Simply because you do not need to be politically literate to know that if Narendra Modi had rigged the elections, he would have at least ensured that he got a full majority."
"This simple piece of deduction appears to have escaped the notice of the Leader of the Opposition. So, speaking at Georgetown University he said, “In a fair election, I do not think the BJP would have come anywhere near 240 seats…I don’t view it as a fair election at all. It was rather a controlled election.” In the same breath (interview), it stunned me to hear him say that the Election Commission had not played fair and had done what Modi wanted," she writes.
"This, from a man whose mother ensured that a Chief Election Commissioner was nominated to the Rajya Sabha as soon as he retired and made a minister in the government she controlled.
This, from a man whose family presided over rigged elections in the Kashmir Valley for decades.
It is time for some history lessons for the man who, a recent poll reveals, is the people’s choice for prime minister after Modi," she notes.

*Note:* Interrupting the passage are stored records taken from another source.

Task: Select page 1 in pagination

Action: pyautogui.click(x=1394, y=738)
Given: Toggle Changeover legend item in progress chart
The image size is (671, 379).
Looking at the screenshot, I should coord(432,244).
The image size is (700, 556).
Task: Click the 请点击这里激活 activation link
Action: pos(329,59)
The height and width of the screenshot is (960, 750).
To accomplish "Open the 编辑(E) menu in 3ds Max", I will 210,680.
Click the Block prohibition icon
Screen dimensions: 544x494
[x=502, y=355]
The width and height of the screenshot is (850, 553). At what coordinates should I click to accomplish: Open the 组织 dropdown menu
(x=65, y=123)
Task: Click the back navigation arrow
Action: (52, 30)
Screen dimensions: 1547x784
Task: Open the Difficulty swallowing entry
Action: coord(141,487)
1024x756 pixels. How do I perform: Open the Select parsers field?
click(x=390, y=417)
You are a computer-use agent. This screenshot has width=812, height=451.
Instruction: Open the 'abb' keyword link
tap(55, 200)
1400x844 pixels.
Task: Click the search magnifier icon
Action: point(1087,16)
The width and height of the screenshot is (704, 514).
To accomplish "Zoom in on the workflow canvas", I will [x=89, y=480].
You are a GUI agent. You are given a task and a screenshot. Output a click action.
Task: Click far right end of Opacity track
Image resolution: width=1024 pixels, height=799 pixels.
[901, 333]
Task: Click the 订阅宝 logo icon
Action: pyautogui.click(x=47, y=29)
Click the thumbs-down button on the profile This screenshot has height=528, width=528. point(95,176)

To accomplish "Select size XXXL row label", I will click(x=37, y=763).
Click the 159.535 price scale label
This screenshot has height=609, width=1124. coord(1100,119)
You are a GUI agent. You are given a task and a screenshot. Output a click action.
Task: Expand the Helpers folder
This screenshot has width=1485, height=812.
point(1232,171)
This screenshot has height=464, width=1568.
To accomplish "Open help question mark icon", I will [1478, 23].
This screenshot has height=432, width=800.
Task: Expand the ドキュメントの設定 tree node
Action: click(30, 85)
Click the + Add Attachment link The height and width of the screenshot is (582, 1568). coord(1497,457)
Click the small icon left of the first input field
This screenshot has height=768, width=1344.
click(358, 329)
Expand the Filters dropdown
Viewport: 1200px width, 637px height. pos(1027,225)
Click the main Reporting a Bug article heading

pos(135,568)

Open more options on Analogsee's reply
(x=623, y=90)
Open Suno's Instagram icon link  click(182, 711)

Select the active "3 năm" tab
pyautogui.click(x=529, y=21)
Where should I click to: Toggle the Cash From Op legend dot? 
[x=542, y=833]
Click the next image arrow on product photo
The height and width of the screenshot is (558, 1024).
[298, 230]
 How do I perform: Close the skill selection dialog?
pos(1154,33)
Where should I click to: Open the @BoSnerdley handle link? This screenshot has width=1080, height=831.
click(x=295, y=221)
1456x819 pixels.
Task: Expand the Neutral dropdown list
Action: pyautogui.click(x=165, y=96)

"The second stupidest thing that Rahul Gandhi said on this visit was that Sikhs in India are no longer able to wear turbans or a ‘kada’. The words were barely out of his mouth when a Canadian Khalistani leader went loudly and visibly public with a statement that basically said, ‘we told you so’.
What is it about foreign climes that make the heir to our most storied political Dynasty nearly always spout nonsense when on foreign soil? Remember that on an earlier foreign excursion Rahul Gandhi declared that democracy had ceased to exist in India," pointed out Tavleen, who has often taken anti-Modi stance in her writings.
"What annoys me deeply about this kind of reckless ranting is that India desperately needs a strong Opposition so that there are guardrails that prevent the delusional overconfidence Modi has exhibited often in the past ten years," argues Tavleen Singh.
"The Prime Minister’s autocratic style of governance and the offensive arrogance of some of his ministers have unsettled even Modi’s most ardent supporters," she maintains.
"When he failed to get the BJP a full majority this time, you could almost hear a collective sigh of relief across the length and breadth of our ancient land. But this does not mean that Indian voters would have preferred to replace Modi with Rahul."
He would do well to remember this. It might persuade him to stop behaving as if he has all the answers.